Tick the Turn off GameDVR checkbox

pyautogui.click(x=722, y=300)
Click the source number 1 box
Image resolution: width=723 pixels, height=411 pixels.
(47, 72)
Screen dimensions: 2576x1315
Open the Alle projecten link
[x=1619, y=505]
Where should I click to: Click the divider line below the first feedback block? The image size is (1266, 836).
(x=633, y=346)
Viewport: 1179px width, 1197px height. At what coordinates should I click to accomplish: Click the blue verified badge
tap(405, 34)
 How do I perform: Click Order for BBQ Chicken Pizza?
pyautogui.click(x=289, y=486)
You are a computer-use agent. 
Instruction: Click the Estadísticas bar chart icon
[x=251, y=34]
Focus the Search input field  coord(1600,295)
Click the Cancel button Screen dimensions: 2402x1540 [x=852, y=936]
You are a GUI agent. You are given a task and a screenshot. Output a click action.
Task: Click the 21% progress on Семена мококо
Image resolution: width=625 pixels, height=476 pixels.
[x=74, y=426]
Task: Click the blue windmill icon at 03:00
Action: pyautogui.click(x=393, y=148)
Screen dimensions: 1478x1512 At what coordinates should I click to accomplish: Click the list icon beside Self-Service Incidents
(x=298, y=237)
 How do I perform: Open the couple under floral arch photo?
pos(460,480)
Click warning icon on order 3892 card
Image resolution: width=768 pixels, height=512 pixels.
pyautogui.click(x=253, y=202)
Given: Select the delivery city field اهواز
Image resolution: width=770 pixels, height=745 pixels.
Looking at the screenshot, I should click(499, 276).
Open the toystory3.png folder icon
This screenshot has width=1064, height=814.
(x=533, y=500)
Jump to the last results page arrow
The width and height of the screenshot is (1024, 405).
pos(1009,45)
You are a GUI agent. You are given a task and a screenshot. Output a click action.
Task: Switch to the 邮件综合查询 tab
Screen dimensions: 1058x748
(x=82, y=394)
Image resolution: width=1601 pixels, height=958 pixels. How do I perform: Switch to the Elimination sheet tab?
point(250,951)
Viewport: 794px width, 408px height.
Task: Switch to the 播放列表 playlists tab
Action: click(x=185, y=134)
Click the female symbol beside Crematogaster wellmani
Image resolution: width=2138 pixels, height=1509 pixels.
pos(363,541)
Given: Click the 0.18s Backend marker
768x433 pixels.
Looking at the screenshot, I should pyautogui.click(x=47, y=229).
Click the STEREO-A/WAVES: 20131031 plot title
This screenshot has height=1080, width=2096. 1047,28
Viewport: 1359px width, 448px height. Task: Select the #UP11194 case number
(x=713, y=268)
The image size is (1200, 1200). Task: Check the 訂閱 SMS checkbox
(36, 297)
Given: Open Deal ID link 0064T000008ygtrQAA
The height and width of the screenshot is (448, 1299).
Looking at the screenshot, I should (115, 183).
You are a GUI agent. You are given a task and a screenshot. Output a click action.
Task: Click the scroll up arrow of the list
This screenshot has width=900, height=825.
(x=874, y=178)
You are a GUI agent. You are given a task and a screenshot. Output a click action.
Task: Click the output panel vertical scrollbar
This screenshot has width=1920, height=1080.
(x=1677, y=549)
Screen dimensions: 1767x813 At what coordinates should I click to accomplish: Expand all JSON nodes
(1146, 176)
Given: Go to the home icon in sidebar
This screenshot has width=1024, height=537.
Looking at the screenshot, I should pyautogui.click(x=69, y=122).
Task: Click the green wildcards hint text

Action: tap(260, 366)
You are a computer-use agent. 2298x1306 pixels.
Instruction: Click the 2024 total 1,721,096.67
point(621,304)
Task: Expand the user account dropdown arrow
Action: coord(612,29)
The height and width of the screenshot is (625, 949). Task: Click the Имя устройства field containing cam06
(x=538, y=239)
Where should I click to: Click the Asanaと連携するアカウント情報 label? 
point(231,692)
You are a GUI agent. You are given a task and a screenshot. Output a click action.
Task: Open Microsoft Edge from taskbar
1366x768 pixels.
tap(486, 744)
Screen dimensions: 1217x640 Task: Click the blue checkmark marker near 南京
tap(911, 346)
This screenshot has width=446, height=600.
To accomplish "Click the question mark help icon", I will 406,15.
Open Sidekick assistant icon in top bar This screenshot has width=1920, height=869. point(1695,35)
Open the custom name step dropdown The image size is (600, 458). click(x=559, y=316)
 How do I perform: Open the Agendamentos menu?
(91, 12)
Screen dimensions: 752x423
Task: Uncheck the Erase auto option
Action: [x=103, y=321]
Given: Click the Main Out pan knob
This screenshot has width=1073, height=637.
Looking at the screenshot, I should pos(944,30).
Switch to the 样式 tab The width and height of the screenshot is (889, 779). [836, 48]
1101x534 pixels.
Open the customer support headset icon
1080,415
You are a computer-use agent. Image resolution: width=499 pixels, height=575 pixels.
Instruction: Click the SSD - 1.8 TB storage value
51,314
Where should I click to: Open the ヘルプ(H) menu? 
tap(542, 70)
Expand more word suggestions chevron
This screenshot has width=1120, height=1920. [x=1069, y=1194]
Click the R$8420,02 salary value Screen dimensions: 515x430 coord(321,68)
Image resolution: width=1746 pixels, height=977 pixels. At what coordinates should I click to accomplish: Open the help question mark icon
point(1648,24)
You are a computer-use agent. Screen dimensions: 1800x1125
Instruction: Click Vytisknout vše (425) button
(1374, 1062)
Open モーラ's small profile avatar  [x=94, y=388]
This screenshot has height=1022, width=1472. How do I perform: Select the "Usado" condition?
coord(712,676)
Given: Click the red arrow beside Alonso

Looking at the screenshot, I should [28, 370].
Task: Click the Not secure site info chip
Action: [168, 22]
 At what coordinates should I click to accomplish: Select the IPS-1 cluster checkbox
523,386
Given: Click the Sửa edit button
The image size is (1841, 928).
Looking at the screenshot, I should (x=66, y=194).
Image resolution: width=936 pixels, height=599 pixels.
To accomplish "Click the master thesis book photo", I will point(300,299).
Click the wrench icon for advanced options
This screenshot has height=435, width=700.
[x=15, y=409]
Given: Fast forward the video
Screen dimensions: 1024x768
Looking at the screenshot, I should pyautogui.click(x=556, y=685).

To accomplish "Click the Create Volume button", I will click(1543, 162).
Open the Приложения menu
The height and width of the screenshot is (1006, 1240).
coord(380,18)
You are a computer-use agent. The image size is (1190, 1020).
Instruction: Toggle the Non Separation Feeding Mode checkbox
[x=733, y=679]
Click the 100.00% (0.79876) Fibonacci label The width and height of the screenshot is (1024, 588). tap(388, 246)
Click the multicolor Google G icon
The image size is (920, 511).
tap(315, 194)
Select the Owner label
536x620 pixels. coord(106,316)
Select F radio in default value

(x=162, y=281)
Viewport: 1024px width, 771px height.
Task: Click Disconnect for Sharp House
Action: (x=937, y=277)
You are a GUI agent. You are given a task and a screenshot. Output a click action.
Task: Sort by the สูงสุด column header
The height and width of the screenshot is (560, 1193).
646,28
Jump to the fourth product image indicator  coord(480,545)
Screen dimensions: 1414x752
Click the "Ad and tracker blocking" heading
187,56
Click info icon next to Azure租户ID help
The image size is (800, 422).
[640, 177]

================================

** Problem description **
Every entry should be printed again exactly as written.

** Your solution **
Tick the Turn off GameDVR checkbox

pyautogui.click(x=722, y=300)
Click the source number 1 box
Image resolution: width=723 pixels, height=411 pixels.
(47, 72)
Screen dimensions: 2576x1315
Open the Alle projecten link
[x=1619, y=505]
Where should I click to: Click the divider line below the first feedback block? The image size is (1266, 836).
(x=633, y=346)
Viewport: 1179px width, 1197px height. At what coordinates should I click to accomplish: Click the blue verified badge
tap(405, 34)
 How do I perform: Click Order for BBQ Chicken Pizza?
pyautogui.click(x=289, y=486)
You are a computer-use agent. 
Instruction: Click the Estadísticas bar chart icon
[x=251, y=34]
Focus the Search input field  coord(1600,295)
Click the Cancel button Screen dimensions: 2402x1540 [x=852, y=936]
You are a GUI agent. You are given a task and a screenshot. Output a click action.
Task: Click the 21% progress on Семена мококо
Image resolution: width=625 pixels, height=476 pixels.
[x=74, y=426]
Task: Click the blue windmill icon at 03:00
Action: pyautogui.click(x=393, y=148)
Screen dimensions: 1478x1512 At what coordinates should I click to accomplish: Click the list icon beside Self-Service Incidents
(x=298, y=237)
 How do I perform: Open the couple under floral arch photo?
pos(460,480)
Click warning icon on order 3892 card
Image resolution: width=768 pixels, height=512 pixels.
pyautogui.click(x=253, y=202)
Given: Select the delivery city field اهواز
Image resolution: width=770 pixels, height=745 pixels.
Looking at the screenshot, I should click(499, 276).
Open the toystory3.png folder icon
This screenshot has width=1064, height=814.
(x=533, y=500)
Jump to the last results page arrow
The width and height of the screenshot is (1024, 405).
pos(1009,45)
You are a GUI agent. You are given a task and a screenshot. Output a click action.
Task: Switch to the 邮件综合查询 tab
Screen dimensions: 1058x748
(x=82, y=394)
Image resolution: width=1601 pixels, height=958 pixels. How do I perform: Switch to the Elimination sheet tab?
point(250,951)
Viewport: 794px width, 408px height.
Task: Switch to the 播放列表 playlists tab
Action: click(x=185, y=134)
Click the female symbol beside Crematogaster wellmani
Image resolution: width=2138 pixels, height=1509 pixels.
pos(363,541)
Given: Click the 0.18s Backend marker
768x433 pixels.
Looking at the screenshot, I should pyautogui.click(x=47, y=229).
Click the STEREO-A/WAVES: 20131031 plot title
This screenshot has height=1080, width=2096. 1047,28
Viewport: 1359px width, 448px height. Task: Select the #UP11194 case number
(x=713, y=268)
The image size is (1200, 1200). Task: Check the 訂閱 SMS checkbox
(36, 297)
Given: Open Deal ID link 0064T000008ygtrQAA
The height and width of the screenshot is (448, 1299).
Looking at the screenshot, I should (115, 183).
You are a GUI agent. You are given a task and a screenshot. Output a click action.
Task: Click the scroll up arrow of the list
This screenshot has width=900, height=825.
(x=874, y=178)
You are a GUI agent. You are given a task and a screenshot. Output a click action.
Task: Click the output panel vertical scrollbar
This screenshot has width=1920, height=1080.
(x=1677, y=549)
Screen dimensions: 1767x813 At what coordinates should I click to accomplish: Expand all JSON nodes
(1146, 176)
Given: Go to the home icon in sidebar
This screenshot has width=1024, height=537.
Looking at the screenshot, I should pyautogui.click(x=69, y=122).
Task: Click the green wildcards hint text

Action: tap(260, 366)
You are a computer-use agent. 2298x1306 pixels.
Instruction: Click the 2024 total 1,721,096.67
point(621,304)
Task: Expand the user account dropdown arrow
Action: coord(612,29)
The height and width of the screenshot is (625, 949). Task: Click the Имя устройства field containing cam06
(x=538, y=239)
Where should I click to: Click the Asanaと連携するアカウント情報 label? 
point(231,692)
You are a GUI agent. You are given a task and a screenshot. Output a click action.
Task: Open Microsoft Edge from taskbar
1366x768 pixels.
tap(486, 744)
Screen dimensions: 1217x640 Task: Click the blue checkmark marker near 南京
tap(911, 346)
This screenshot has width=446, height=600.
To accomplish "Click the question mark help icon", I will 406,15.
Open Sidekick assistant icon in top bar This screenshot has width=1920, height=869. point(1695,35)
Open the custom name step dropdown The image size is (600, 458). click(x=559, y=316)
 How do I perform: Open the Agendamentos menu?
(91, 12)
Screen dimensions: 752x423
Task: Uncheck the Erase auto option
Action: [x=103, y=321]
Given: Click the Main Out pan knob
This screenshot has width=1073, height=637.
Looking at the screenshot, I should pos(944,30).
Switch to the 样式 tab The width and height of the screenshot is (889, 779). [836, 48]
1101x534 pixels.
Open the customer support headset icon
1080,415
You are a computer-use agent. Image resolution: width=499 pixels, height=575 pixels.
Instruction: Click the SSD - 1.8 TB storage value
51,314
Where should I click to: Open the ヘルプ(H) menu? 
tap(542, 70)
Expand more word suggestions chevron
This screenshot has width=1120, height=1920. [x=1069, y=1194]
Click the R$8420,02 salary value Screen dimensions: 515x430 coord(321,68)
Image resolution: width=1746 pixels, height=977 pixels. At what coordinates should I click to accomplish: Open the help question mark icon
point(1648,24)
You are a computer-use agent. Screen dimensions: 1800x1125
Instruction: Click Vytisknout vše (425) button
(1374, 1062)
Open モーラ's small profile avatar  [x=94, y=388]
This screenshot has height=1022, width=1472. How do I perform: Select the "Usado" condition?
coord(712,676)
Given: Click the red arrow beside Alonso

Looking at the screenshot, I should [28, 370].
Task: Click the Not secure site info chip
Action: [168, 22]
 At what coordinates should I click to accomplish: Select the IPS-1 cluster checkbox
523,386
Given: Click the Sửa edit button
The image size is (1841, 928).
Looking at the screenshot, I should (x=66, y=194).
Image resolution: width=936 pixels, height=599 pixels.
To accomplish "Click the master thesis book photo", I will point(300,299).
Click the wrench icon for advanced options
This screenshot has height=435, width=700.
[x=15, y=409]
Given: Fast forward the video
Screen dimensions: 1024x768
Looking at the screenshot, I should pyautogui.click(x=556, y=685).

To accomplish "Click the Create Volume button", I will click(1543, 162).
Open the Приложения menu
The height and width of the screenshot is (1006, 1240).
coord(380,18)
You are a computer-use agent. The image size is (1190, 1020).
Instruction: Toggle the Non Separation Feeding Mode checkbox
[x=733, y=679]
Click the 100.00% (0.79876) Fibonacci label The width and height of the screenshot is (1024, 588). tap(388, 246)
Click the multicolor Google G icon
The image size is (920, 511).
tap(315, 194)
Select the Owner label
536x620 pixels. coord(106,316)
Select F radio in default value

(x=162, y=281)
Viewport: 1024px width, 771px height.
Task: Click Disconnect for Sharp House
Action: (x=937, y=277)
You are a GUI agent. You are given a task and a screenshot. Output a click action.
Task: Sort by the สูงสุด column header
The height and width of the screenshot is (560, 1193).
646,28
Jump to the fourth product image indicator  coord(480,545)
Screen dimensions: 1414x752
Click the "Ad and tracker blocking" heading
187,56
Click info icon next to Azure租户ID help
The image size is (800, 422).
[640, 177]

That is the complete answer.